Picturing The Future
With many developments and changes to contend with, Mr. O’Rell expresses some frustration with the fact that some things he wants to make happen for his shop have to wait. Doing more with the shop control/data-collection software is one. “We’ve only scratched the surface of what we can do with the customized reports from JobBoss,” he says. “Although we have the most important information at our fingertips now, we know we are overlooking some of the details that could be organized and presented in a meaningful format for us.”
For example, the shop is already using a custom Open Order report to communicate with customers regarding part stock, schedule status, delivery dates and other vital information. Recognizing the value of this customization, Mr. O’Rell is eager to explore other opportunities to sharpen his image of the company’s performance. He says it is good to know that the software can grow and change as his company does.
In the meantime, Mr. O’Rell has his hands full with a number of urgent matters—a typical situation for shops like his, as he gathers from listening to other shop managers in his peer group. An immediate concern is completing the auditing process for certification under AS9100, a quality standard for aerospace manufacturers issued by the Society of Automotive Engineers. Vanderhorst is already certified for ISO9001-2001, but a number of customers have alerted their suppliers that compliance with AS9100 will also be required. AS9100 requires deeper documentation, more thorough planning, more detailed supplier management and other improvements. The final external audit is scheduled for the first quarter of 2009.
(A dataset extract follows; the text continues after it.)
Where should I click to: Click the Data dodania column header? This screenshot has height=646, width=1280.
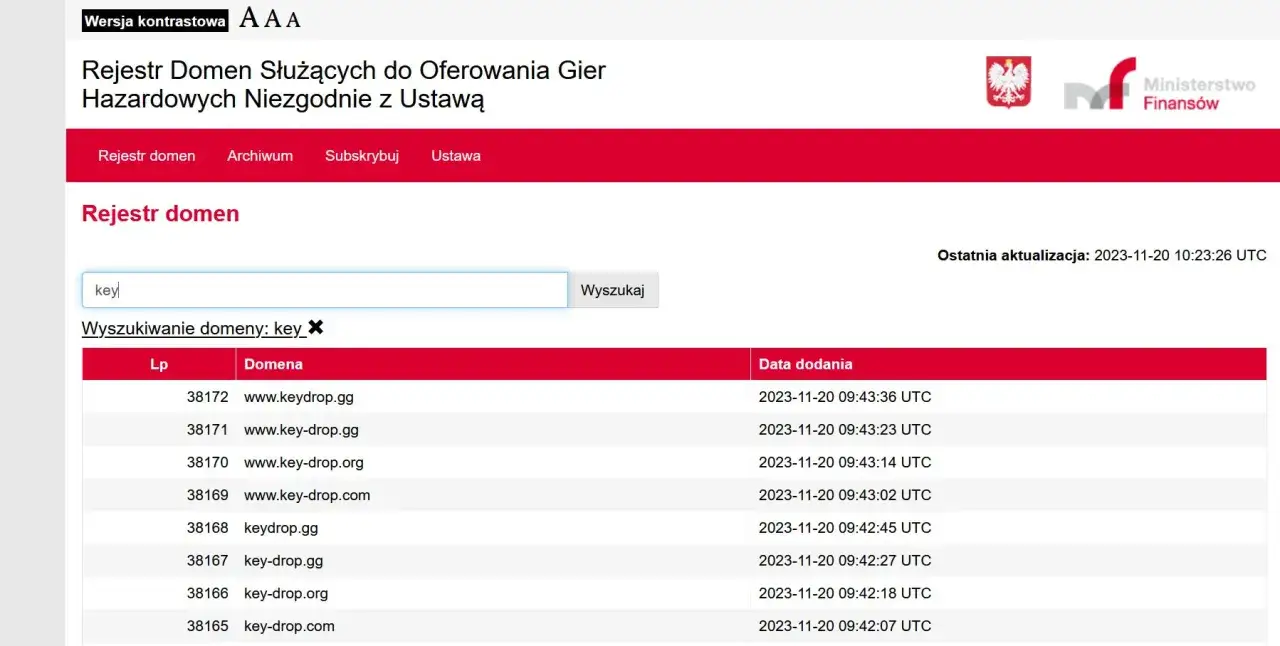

Also on the horizon is an upgrade to the shop’s inspection capabilities. The shop is evaluating direct computer controlled (DCC) coordinate measuring machines (CMMs) to automate part inspection. Its inspection areas are well-equipped with metrology instruments, including a Mitutoyo CMM, but they could become a bottleneck because aerospace parts are increasingly complex and tightly toleranced. Mr. O’Rell points to a computer housing for a 737 jetliner as as an example. This part, about the size of a textbook, has 1400 dimensions.
This part went into production before the palletized machining cells were installed, so the existing process involves operations on several stand-alone CNC machines. As time permits, this part’s process will be re-engineered for done-in-one production in five axes on one of the cells. The new process will require using the shop’s unique fixturing system. In this system, all blanks are pre-machined with a standard shape that matches modified clamping components.
Looking beyond these short-term projects, however, the O’Rells envision another eventuality to prepare for—retirement. Down the road, they expect to see the next generation of owners and leaders to take over responsibility for the company. Younger members of the management team, such as their son Bob and Josh Church, will have to be prepared to keep the current momentum going.
According to Mr. O’Rell, this vision of the future is part of the picture in which the new machining cells figures so prominently. Mr. O’Rell believes that these cells—and the lean manufacturing principles they embody—will position the company for lasting competitiveness, even in the face of a globalized market for aerospace production. “We want Josh and Bob to grow with this technology and be part of making it happen,” he says.
In the months and years ahead, the company does seem to have a lot to look forward to.